Last time it was described as a “contemporary and distinctive take on young love,” so the details seem to be a bit clearer. Though Movieline have the script and they’ve called the film, “the most emo love story to ever don black lipstick and listen to The Smiths.”
Protagonist Enoch Brae is a 17-year-old funeral crasher, drawn to attending strangers’ memorials after losing both his parents. At one of them, he meets the beautiful, tomboyish Annabel Cotton (Wasikowska), a 16-year-old with Six Months to Live. Love then blooms among the gravestones as “the moon looks on knowingly and sympathetically.”
Wasikowska is all of 19 years of age, but has been pretty much fantastic in everything she’s been (most recently she was quite good in “That Evening Sun”). Don’t be surprised if she has an Oscar under her belt by the time she’s 30 and several nominations by the time she reaches 25. Or at least if all goes well and according to plan.

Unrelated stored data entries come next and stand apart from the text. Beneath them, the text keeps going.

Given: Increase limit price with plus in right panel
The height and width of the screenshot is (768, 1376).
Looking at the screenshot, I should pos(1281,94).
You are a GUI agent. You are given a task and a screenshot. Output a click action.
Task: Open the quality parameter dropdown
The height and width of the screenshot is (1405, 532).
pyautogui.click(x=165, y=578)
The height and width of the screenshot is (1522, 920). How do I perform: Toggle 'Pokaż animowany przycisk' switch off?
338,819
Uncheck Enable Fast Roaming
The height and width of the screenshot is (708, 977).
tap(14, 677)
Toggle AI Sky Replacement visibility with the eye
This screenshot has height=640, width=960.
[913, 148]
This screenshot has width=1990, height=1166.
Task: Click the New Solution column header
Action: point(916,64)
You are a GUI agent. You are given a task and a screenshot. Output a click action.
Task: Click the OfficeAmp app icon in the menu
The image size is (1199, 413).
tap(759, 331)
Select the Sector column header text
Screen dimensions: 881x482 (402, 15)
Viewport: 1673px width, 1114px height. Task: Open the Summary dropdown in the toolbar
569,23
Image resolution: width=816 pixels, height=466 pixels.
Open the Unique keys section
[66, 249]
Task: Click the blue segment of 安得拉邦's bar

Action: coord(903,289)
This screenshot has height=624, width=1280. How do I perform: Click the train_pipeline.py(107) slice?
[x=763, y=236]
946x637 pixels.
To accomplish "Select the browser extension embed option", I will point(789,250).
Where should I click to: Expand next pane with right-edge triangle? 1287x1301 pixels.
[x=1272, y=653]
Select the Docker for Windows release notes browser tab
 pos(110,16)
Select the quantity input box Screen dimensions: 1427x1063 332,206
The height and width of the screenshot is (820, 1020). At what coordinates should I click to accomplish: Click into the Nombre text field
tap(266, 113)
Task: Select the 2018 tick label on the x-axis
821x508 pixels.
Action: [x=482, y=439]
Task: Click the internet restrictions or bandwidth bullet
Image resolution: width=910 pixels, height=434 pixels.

A male lead also needs to be cast. Are we looking at a Robert Pattinson-type figure and then maybe a “Romeo & Juliet”/ “Twilight”-like following perhaps?
“Restless” is an interesting project if only because it seems to show Van Sant’s proclivities for the “one for them, one for us” mentality that many indie directors ascribe to. It’s also a project that Van Sant didn’t develop and was brought onboard by the producers Brian Grazer, Ron Howard and Bryce Dallas Howard.
After four experimental indies in a role that all played with shifting and overlapping temporal aesthetics — “Gerry,” “Elephant,” “Last Days” and “Paranoid Park” — and then going more mainstream with “Milk,” it appears the Portland filmmaker, known for disparate films like “Drugstore Cowboy,” and “Goodwill Hunting,” will continue on his path of eclectic choices and a non-discriminating view of the indie or mainstream worlds.
The film is budgeted at $15 million, which is $5 million less than “Milk,” so we should probably still expect a mid-sized mini-major effort. This is Focus Features ballpark money, but Columbia is actually the studio behind this one.